Engendrado en el mundo mediterráneo hace más de 20 siglos, el mosaico tuvo un auge prodigioso en las riberas del Mare Nostrum durante la época romana. Se difundió en todas sus provincias con una unidad conceptual y artística, con su estilo y carácter propios.
El mosaico expresa una clara exposición de la voluntad romana de solidez y perennidad, ya que esta forma de figuración resiste mucho mejor que la pintura el paso del tiempo.
Crear una pintura de piedra a partir de una multitud de cubos cuidadosamente alineados, y a menudo dispuestos como rompecabezas, da lugar a una estructura que los engloba. Surge así, como por milagro, una imagen única, coherente y ordenada, nacida de lo múltiple y definida ya en la antigüedad como un misterio fascinante: el mosaico, entre lo abstracto y lo concreto.

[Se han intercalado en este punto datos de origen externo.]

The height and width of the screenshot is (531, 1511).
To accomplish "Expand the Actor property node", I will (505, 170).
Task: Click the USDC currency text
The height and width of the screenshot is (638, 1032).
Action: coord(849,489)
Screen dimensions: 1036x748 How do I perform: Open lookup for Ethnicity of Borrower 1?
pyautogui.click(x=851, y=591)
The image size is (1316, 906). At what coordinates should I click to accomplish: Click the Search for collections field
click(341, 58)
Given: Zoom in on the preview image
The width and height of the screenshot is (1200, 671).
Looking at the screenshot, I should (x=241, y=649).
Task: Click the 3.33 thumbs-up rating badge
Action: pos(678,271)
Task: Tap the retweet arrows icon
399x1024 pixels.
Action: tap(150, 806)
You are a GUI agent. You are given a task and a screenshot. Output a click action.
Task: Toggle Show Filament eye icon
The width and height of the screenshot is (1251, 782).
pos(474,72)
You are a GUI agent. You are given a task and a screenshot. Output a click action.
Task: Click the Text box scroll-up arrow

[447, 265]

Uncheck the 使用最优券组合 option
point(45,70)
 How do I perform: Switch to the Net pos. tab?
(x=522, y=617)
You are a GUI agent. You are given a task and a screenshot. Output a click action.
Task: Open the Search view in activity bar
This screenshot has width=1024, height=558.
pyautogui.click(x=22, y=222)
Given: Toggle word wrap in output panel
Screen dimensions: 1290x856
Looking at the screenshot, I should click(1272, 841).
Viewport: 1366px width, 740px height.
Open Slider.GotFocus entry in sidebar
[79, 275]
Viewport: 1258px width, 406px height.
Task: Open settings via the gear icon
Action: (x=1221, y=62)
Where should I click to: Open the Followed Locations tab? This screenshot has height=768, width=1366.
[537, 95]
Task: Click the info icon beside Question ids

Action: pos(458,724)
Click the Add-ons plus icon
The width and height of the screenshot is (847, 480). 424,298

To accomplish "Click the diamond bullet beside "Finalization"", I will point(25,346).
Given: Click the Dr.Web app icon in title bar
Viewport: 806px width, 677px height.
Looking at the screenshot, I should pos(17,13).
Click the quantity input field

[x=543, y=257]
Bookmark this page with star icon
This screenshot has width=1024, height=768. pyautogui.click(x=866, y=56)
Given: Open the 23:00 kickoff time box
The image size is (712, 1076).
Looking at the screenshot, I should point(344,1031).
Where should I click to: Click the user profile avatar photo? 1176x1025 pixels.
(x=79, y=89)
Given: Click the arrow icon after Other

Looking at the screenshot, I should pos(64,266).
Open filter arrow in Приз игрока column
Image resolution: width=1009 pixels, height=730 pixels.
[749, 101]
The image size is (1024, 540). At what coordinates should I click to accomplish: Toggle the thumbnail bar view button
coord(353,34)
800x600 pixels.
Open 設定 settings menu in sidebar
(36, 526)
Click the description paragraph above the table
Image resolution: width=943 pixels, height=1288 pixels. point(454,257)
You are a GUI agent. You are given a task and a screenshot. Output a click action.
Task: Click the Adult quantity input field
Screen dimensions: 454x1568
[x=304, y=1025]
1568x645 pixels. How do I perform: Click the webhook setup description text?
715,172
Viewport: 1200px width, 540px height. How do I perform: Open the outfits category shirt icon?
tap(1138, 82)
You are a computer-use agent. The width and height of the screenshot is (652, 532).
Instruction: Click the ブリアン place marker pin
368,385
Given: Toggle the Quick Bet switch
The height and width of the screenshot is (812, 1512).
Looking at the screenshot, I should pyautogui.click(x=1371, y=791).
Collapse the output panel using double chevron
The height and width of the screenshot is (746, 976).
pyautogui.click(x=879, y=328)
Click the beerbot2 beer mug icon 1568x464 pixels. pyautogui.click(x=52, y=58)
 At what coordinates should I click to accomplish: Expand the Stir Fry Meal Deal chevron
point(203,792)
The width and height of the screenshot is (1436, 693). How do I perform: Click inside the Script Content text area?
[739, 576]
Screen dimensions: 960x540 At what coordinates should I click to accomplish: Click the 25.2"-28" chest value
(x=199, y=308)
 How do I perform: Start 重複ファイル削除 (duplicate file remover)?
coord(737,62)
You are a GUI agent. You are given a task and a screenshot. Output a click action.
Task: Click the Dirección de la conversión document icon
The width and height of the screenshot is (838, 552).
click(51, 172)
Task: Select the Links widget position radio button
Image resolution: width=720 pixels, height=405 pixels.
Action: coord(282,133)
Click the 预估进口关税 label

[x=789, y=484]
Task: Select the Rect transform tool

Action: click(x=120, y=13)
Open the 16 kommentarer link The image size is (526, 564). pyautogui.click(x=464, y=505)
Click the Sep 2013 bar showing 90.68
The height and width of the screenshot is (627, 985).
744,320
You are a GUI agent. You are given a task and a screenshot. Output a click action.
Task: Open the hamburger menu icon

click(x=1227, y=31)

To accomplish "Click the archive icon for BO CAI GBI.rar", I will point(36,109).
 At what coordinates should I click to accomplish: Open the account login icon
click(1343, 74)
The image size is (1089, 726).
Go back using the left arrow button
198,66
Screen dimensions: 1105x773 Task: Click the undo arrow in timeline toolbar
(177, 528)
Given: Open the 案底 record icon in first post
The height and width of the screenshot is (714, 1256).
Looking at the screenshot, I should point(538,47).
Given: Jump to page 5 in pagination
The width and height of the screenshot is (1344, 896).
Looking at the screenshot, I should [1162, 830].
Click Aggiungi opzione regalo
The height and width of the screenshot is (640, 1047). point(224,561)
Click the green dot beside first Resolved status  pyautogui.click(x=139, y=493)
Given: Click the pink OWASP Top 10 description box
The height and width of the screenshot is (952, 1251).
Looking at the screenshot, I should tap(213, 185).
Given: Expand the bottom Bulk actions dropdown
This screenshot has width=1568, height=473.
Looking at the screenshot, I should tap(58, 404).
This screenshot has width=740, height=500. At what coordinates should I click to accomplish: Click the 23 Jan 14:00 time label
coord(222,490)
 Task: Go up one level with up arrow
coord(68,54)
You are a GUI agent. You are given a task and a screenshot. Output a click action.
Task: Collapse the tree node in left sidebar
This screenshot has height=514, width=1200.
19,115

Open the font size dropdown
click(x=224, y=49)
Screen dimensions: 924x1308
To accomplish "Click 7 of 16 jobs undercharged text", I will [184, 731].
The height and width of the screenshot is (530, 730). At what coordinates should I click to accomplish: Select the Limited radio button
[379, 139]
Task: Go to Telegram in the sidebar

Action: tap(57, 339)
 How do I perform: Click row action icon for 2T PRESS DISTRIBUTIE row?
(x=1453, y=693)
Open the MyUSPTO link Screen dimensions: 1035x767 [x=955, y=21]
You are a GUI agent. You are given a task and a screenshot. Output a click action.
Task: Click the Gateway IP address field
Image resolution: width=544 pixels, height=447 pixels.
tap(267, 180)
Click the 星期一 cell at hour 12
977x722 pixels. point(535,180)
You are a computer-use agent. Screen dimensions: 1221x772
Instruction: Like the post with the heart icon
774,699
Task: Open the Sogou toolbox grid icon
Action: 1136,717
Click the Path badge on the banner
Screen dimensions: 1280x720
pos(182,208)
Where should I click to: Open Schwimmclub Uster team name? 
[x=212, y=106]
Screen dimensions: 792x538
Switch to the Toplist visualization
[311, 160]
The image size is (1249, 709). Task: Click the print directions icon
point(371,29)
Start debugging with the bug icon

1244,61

Narvma utiliza el método directo en la colocación de las piedras, del mismo modo que un pintor da pinceladas sobre un cuadro. Se integran una a una las piezas, imprimiéndoles personalidad y carácter para formar una imagen única y hermosa, de gran valor y calidad.
Narvma solo trabaja con mármoles y calizas configuradas en teselas, entre las que destacan por su belleza: lapislázuli, ónix, Macauba, travertinos, verde de India, Taiwán, blancos, rosas, amarillos, negros… Todo un espectro cromático en piedra natural que da vida a cada obra.